[begin EXCERPTED DATA]

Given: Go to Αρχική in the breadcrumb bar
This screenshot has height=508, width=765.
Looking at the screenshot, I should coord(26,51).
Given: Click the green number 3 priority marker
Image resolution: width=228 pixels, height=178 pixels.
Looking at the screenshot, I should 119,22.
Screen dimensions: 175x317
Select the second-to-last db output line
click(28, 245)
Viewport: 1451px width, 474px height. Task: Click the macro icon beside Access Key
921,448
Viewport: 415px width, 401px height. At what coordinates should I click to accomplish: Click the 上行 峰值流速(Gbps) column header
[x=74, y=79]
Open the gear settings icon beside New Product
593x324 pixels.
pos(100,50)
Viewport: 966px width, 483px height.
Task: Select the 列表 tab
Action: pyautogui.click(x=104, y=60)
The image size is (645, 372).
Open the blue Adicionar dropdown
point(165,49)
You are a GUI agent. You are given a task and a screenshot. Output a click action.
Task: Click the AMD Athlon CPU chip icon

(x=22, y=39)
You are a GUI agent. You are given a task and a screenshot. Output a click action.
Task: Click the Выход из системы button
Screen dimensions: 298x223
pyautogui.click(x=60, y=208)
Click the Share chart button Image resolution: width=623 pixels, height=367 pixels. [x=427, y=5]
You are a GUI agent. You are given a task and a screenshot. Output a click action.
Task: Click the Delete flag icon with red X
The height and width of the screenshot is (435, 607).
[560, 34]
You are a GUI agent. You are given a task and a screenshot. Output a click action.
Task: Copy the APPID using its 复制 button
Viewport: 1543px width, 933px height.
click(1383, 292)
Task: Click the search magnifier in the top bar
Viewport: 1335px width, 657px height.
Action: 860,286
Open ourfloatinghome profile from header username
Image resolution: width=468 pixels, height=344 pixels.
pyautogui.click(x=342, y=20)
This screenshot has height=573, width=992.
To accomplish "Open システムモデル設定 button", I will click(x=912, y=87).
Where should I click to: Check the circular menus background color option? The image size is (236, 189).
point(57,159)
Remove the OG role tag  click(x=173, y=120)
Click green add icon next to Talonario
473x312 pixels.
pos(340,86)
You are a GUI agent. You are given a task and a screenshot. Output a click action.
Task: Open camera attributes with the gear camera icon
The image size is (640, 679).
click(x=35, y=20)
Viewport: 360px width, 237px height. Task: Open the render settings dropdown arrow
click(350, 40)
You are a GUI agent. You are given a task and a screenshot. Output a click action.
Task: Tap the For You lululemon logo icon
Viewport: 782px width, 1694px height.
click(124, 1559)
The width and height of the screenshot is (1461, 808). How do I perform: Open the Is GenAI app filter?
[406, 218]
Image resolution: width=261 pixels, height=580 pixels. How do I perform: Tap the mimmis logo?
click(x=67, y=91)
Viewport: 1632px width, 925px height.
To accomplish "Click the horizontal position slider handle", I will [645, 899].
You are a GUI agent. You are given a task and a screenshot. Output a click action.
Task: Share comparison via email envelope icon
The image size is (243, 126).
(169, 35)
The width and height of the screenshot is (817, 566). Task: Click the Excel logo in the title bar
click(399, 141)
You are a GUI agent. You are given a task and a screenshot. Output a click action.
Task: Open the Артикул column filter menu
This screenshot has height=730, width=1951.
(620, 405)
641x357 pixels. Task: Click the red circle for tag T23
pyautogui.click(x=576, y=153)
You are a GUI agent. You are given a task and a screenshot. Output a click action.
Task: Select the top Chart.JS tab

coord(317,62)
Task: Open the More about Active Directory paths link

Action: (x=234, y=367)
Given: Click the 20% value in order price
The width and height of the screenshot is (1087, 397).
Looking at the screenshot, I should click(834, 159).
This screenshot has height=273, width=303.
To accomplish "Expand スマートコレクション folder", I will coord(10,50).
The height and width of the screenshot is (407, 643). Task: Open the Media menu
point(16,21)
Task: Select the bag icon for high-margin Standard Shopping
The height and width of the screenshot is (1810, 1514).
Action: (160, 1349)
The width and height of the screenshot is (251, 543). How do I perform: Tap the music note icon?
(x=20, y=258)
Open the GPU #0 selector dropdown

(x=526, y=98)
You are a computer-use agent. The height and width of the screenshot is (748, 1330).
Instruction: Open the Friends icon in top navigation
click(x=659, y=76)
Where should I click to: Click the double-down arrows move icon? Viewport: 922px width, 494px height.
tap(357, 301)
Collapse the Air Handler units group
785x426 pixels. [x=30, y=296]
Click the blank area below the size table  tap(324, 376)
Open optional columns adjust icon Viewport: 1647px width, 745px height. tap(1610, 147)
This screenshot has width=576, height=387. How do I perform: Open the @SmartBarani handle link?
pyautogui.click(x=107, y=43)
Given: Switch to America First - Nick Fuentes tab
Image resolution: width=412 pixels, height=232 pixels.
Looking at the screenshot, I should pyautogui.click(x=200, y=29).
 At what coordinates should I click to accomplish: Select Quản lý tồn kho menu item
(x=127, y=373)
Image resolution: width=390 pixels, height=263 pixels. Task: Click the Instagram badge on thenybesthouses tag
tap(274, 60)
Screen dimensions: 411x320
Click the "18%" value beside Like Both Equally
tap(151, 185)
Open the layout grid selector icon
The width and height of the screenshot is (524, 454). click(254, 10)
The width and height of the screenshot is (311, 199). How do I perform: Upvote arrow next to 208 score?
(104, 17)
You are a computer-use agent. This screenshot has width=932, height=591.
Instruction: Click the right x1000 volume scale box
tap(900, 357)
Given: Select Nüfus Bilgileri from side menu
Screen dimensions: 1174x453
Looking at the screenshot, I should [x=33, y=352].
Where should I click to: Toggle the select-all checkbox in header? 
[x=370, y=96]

[end EXCERPTED DATA]

# DIRECTIONS FOR THIS TASK:
Arrange the items as a JSON list of strings, one string per line, skipping blank lines.

# EXPECTED OUTPUT:
[
  "Given: Go to Αρχική in the breadcrumb bar",
  "This screenshot has height=508, width=765.",
  "Looking at the screenshot, I should coord(26,51).",
  "Given: Click the green number 3 priority marker",
  "Image resolution: width=228 pixels, height=178 pixels.",
  "Looking at the screenshot, I should 119,22.",
  "Screen dimensions: 175x317",
  "Select the second-to-last db output line",
  "click(28, 245)",
  "Viewport: 1451px width, 474px height. Task: Click the macro icon beside Access Key",
  "921,448",
  "Viewport: 415px width, 401px height. At what coordinates should I click to accomplish: Click the 上行 峰值流速(Gbps) column header",
  "[x=74, y=79]",
  "Open the gear settings icon beside New Product",
  "593x324 pixels.",
  "pos(100,50)",
  "Viewport: 966px width, 483px height.",
  "Task: Select the 列表 tab",
  "Action: pyautogui.click(x=104, y=60)",
  "The image size is (645, 372).",
  "Open the blue Adicionar dropdown",
  "point(165,49)",
  "You are a GUI agent. You are given a task and a screenshot. Output a click action.",
  "Task: Click the AMD Athlon CPU chip icon",
  "(x=22, y=39)",
  "You are a GUI agent. You are given a task and a screenshot. Output a click action.",
  "Task: Click the Выход из системы button",
  "Screen dimensions: 298x223",
  "pyautogui.click(x=60, y=208)",
  "Click the Share chart button Image resolution: width=623 pixels, height=367 pixels. [x=427, y=5]",
  "You are a GUI agent. You are given a task and a screenshot. Output a click action.",
  "Task: Click the Delete flag icon with red X",
  "The height and width of the screenshot is (435, 607).",
  "[560, 34]",
  "You are a GUI agent. You are given a task and a screenshot. Output a click action.",
  "Task: Copy the APPID using its 复制 button",
  "Viewport: 1543px width, 933px height.",
  "click(1383, 292)",
  "Task: Click the search magnifier in the top bar",
  "Viewport: 1335px width, 657px height.",
  "Action: 860,286",
  "Open ourfloatinghome profile from header username",
  "Image resolution: width=468 pixels, height=344 pixels.",
  "pyautogui.click(x=342, y=20)",
  "This screenshot has height=573, width=992.",
  "To accomplish \"Open システムモデル設定 button\", I will click(x=912, y=87).",
  "Where should I click to: Check the circular menus background color option? The image size is (236, 189).",
  "point(57,159)",
  "Remove the OG role tag  click(x=173, y=120)",
  "Click green add icon next to Talonario",
  "473x312 pixels.",
  "pos(340,86)",
  "You are a GUI agent. You are given a task and a screenshot. Output a click action.",
  "Task: Open camera attributes with the gear camera icon",
  "The image size is (640, 679).",
  "click(x=35, y=20)",
  "Viewport: 360px width, 237px height. Task: Open the render settings dropdown arrow",
  "click(350, 40)",
  "You are a GUI agent. You are given a task and a screenshot. Output a click action.",
  "Task: Tap the For You lululemon logo icon",
  "Viewport: 782px width, 1694px height.",
  "click(124, 1559)",
  "The width and height of the screenshot is (1461, 808). How do I perform: Open the Is GenAI app filter?",
  "[406, 218]",
  "Image resolution: width=261 pixels, height=580 pixels. How do I perform: Tap the mimmis logo?",
  "click(x=67, y=91)",
  "Viewport: 1632px width, 925px height.",
  "To accomplish \"Click the horizontal position slider handle\", I will [645, 899].",
  "You are a GUI agent. You are given a task and a screenshot. Output a click action.",
  "Task: Share comparison via email envelope icon",
  "The image size is (243, 126).",
  "(169, 35)",
  "The width and height of the screenshot is (817, 566). Task: Click the Excel logo in the title bar",
  "click(399, 141)",
  "You are a GUI agent. You are given a task and a screenshot. Output a click action.",
  "Task: Open the Артикул column filter menu",
  "This screenshot has height=730, width=1951.",
  "(620, 405)",
  "641x357 pixels. Task: Click the red circle for tag T23",
  "pyautogui.click(x=576, y=153)",
  "You are a GUI agent. You are given a task and a screenshot. Output a click action.",
  "Task: Select the top Chart.JS tab",
  "coord(317,62)",
  "Task: Open the More about Active Directory paths link",
  "Action: (x=234, y=367)",
  "Given: Click the 20% value in order price",
  "The width and height of the screenshot is (1087, 397).",
  "Looking at the screenshot, I should click(834, 159).",
  "This screenshot has height=273, width=303.",
  "To accomplish \"Expand スマートコレクション folder\", I will coord(10,50).",
  "The height and width of the screenshot is (407, 643). Task: Open the Media menu",
  "point(16,21)",
  "Task: Select the bag icon for high-margin Standard Shopping",
  "The height and width of the screenshot is (1810, 1514).",
  "Action: (160, 1349)",
  "The width and height of the screenshot is (251, 543). How do I perform: Tap the music note icon?",
  "(x=20, y=258)",
  "Open the GPU #0 selector dropdown",
  "(x=526, y=98)",
  "You are a computer-use agent. The height and width of the screenshot is (748, 1330).",
  "Instruction: Open the Friends icon in top navigation",
  "click(x=659, y=76)",
  "Where should I click to: Click the double-down arrows move icon? Viewport: 922px width, 494px height.",
  "tap(357, 301)",
  "Collapse the Air Handler units group",
  "785x426 pixels. [x=30, y=296]",
  "Click the blank area below the size table  tap(324, 376)",
  "Open optional columns adjust icon Viewport: 1647px width, 745px height. tap(1610, 147)",
  "This screenshot has width=576, height=387. How do I perform: Open the @SmartBarani handle link?",
  "pyautogui.click(x=107, y=43)",
  "Given: Switch to America First - Nick Fuentes tab",
  "Image resolution: width=412 pixels, height=232 pixels.",
  "Looking at the screenshot, I should pyautogui.click(x=200, y=29).",
  " At what coordinates should I click to accomplish: Select Quản lý tồn kho menu item",
  "(x=127, y=373)",
  "Image resolution: width=390 pixels, height=263 pixels. Task: Click the Instagram badge on thenybesthouses tag",
  "tap(274, 60)",
  "Screen dimensions: 411x320",
  "Click the \"18%\" value beside Like Both Equally",
  "tap(151, 185)",
  "Open the layout grid selector icon",
  "The width and height of the screenshot is (524, 454). click(254, 10)",
  "The width and height of the screenshot is (311, 199). How do I perform: Upvote arrow next to 208 score?",
  "(104, 17)",
  "You are a computer-use agent. This screenshot has width=932, height=591.",
  "Instruction: Click the right x1000 volume scale box",
  "tap(900, 357)",
  "Given: Select Nüfus Bilgileri from side menu",
  "Screen dimensions: 1174x453",
  "Looking at the screenshot, I should [x=33, y=352].",
  "Where should I click to: Toggle the select-all checkbox in header? ",
  "[x=370, y=96]"
]